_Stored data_
◆ ◆ ◆ ◆ ◆ ◆ ◆
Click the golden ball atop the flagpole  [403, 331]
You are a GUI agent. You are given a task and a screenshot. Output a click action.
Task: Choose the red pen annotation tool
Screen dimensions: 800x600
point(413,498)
◆ ◆ ◆ ◆ ◆ ◆ ◆
_Exercise_
Print all the entries exactly as written.

_Answer to the exercise_
Click the golden ball atop the flagpole  [403, 331]
You are a GUI agent. You are given a task and a screenshot. Output a click action.
Task: Choose the red pen annotation tool
Screen dimensions: 800x600
point(413,498)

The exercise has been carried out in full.